Berberat Didier · Ständerat · 2016-06-15
Berberat Didier · Ständerat · Neuenburg · Sozialdemokratische Fraktion · 2016-06-15
Wortprotokoll
Je serai bref, dans la mesure où Madame Seydoux a déjà plaidé pour le rejet de cette motion qui, en ce qui me concerne, me paraît inutile et même contre-productive. On le sait, cela a été rappelé, la demande d'adhésion de 1992 qui avait été adressée alors à la Communauté européenne est devenue sans objet. L'Union européenne d'ailleurs ne considère pas la Suisse comme un pays candidat à l'Union européenne et, vous le savez cela a été rappelé, les relations avec l'Union européenne sont complexes - et quand je dis complexes, c'est peut-être un euphémisme -, en lien notamment avec l'article 121a de la Constitution fédérale, qui n'est effectivement pas l'oeuvre du Conseil fédéral, puisque c'est le peuple suisse qui l'a décidé le 9 février 2014. Mais effectivement les relations sont actuellement difficiles.

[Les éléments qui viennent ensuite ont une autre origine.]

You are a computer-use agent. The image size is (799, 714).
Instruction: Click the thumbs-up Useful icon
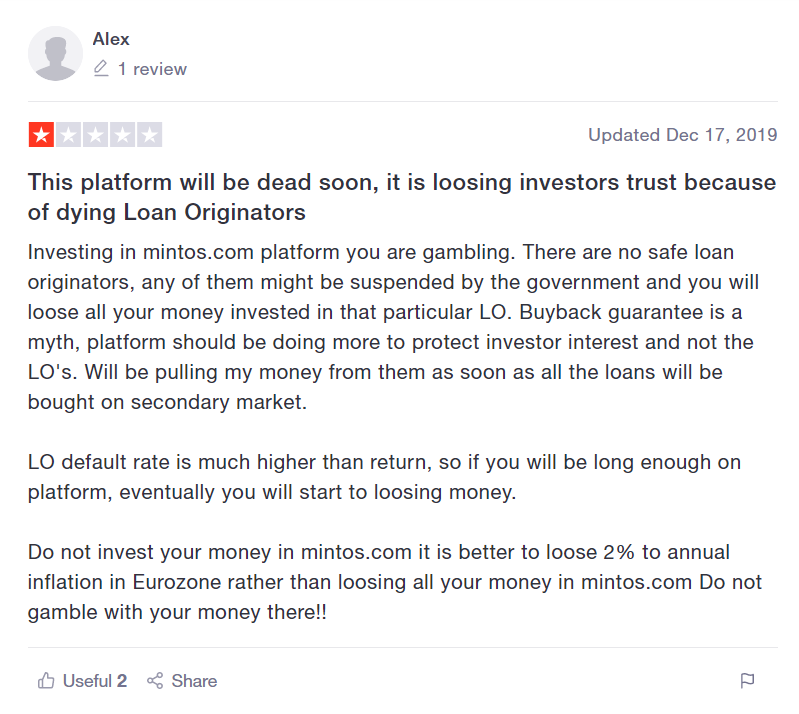click(46, 681)
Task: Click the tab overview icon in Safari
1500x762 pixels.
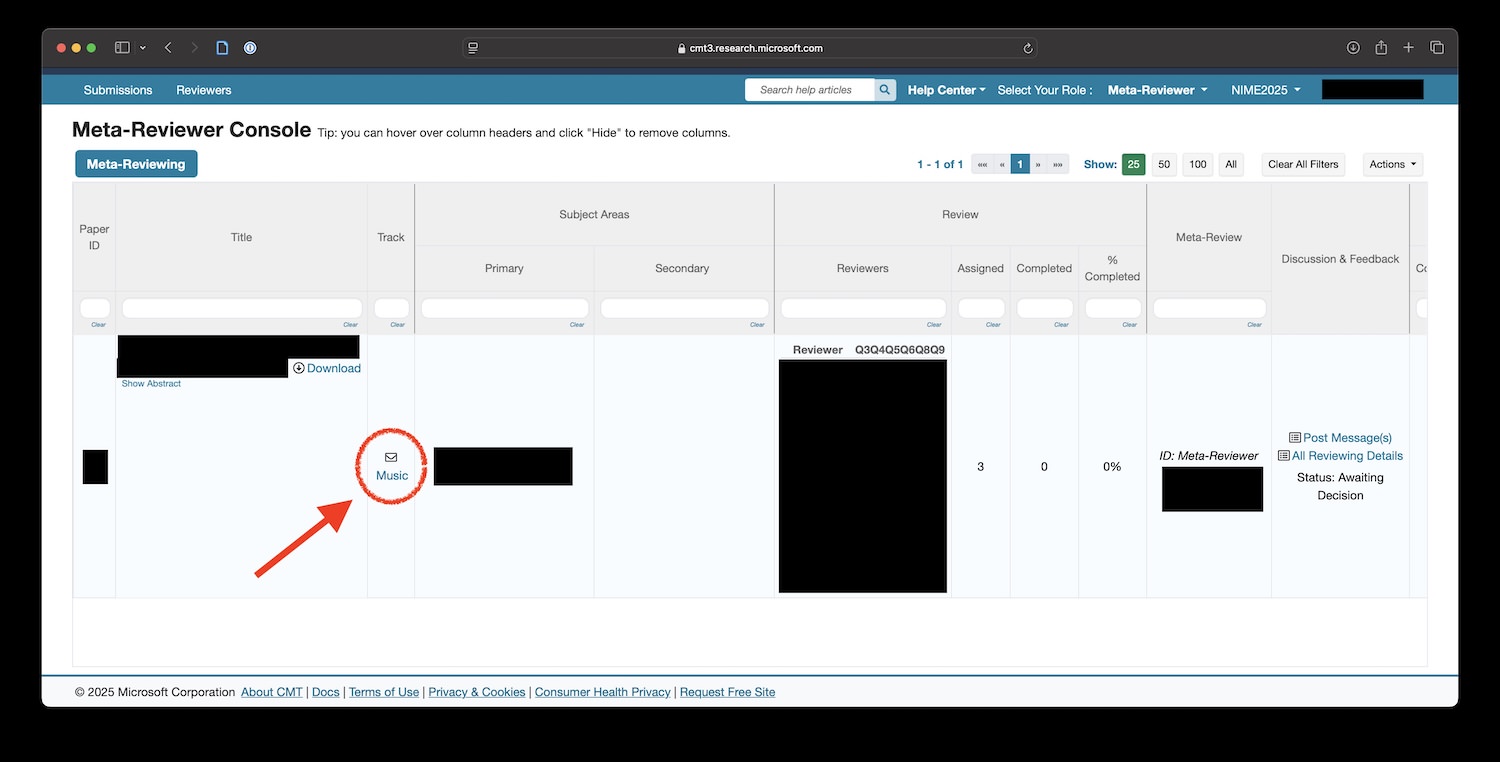Action: (x=1437, y=47)
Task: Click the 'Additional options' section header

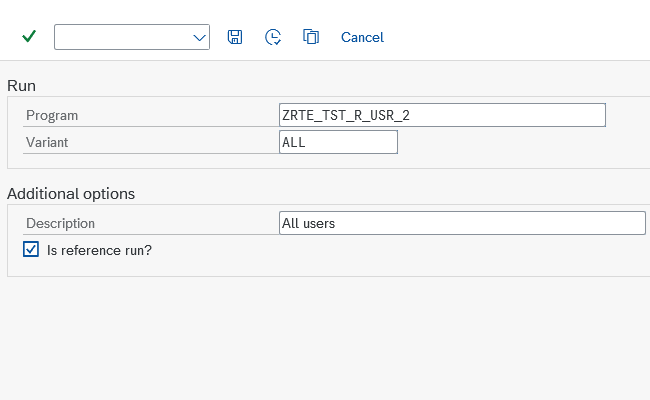Action: click(71, 194)
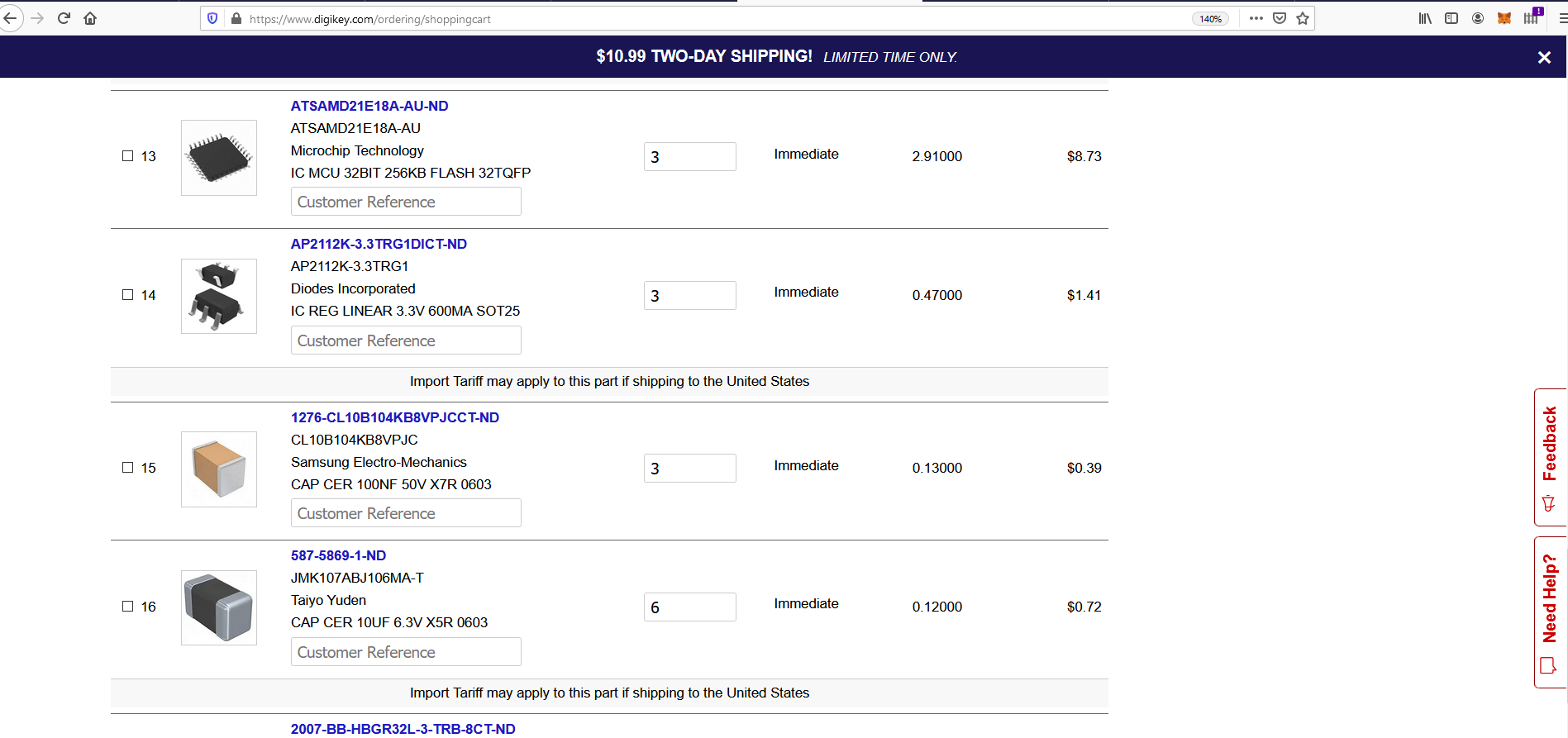Open the Feedback side tab
The height and width of the screenshot is (738, 1568).
click(x=1550, y=457)
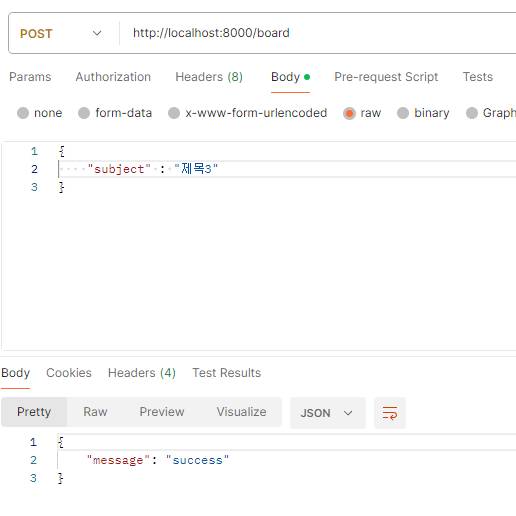Image resolution: width=516 pixels, height=516 pixels.
Task: Select the binary body radio button
Action: (x=403, y=113)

Alors, est-ce qu'à vos yeux il faut encore mettre de l'huile sur le feu, retourner le couteau dans la plaie et dire à l'Union européenne qu'en fin de compte la Suisse n'est plus candidate à l'adhésion? Je crois que dans notre pays, si on votait demain sur l'adhésion, dans le meilleur des cas on aurait 8 ou 9 pour cent des votants qui accepteraient; ce n'est donc pas à l'ordre du jour! Et personne ne pense que c'est actuellement à l'ordre du jour, et ce serait plutôt contre-productif que de signaler à l'Union européenne qu'on les aime bien, mais pas trop quand même, à tel point qu'on ne souhaite plus adhérer. Le Conseil fédéral a été clair dans sa politique depuis nombre d'années: l'adhésion n'est plus du tout une option stratégique pour lui.
Si d'aventure la motion était acceptée, je fais confiance au Conseil fédéral et à sa subtilité pour communiquer avec ménagement à l'Union européenne cette décision du Parlement. Même si la commission n'a pas voulu qu'on ajoute une phrase à la motion pour dire que l'on souhaite une bonne coopération bilatérale avec l'Union européenne, parce que c'est indispensable, cela n'empêche pas le Conseil fédéral de le dire, parce que cela correspond d'ailleurs à sa politique. En fin de compte, on joue avec le feu dans ce domaine et j'estime que cette motion est inutile. On ferait mieux d'oublier ce dossier.
Le seul avantage de la motion, c'est qu'on aurait enfin réglé cette question, qui empoisonne la vie politique suisse depuis longtemps, mais je crois vraiment que cette question est sans objet et je ne vois aucune raison d'accepter la motion.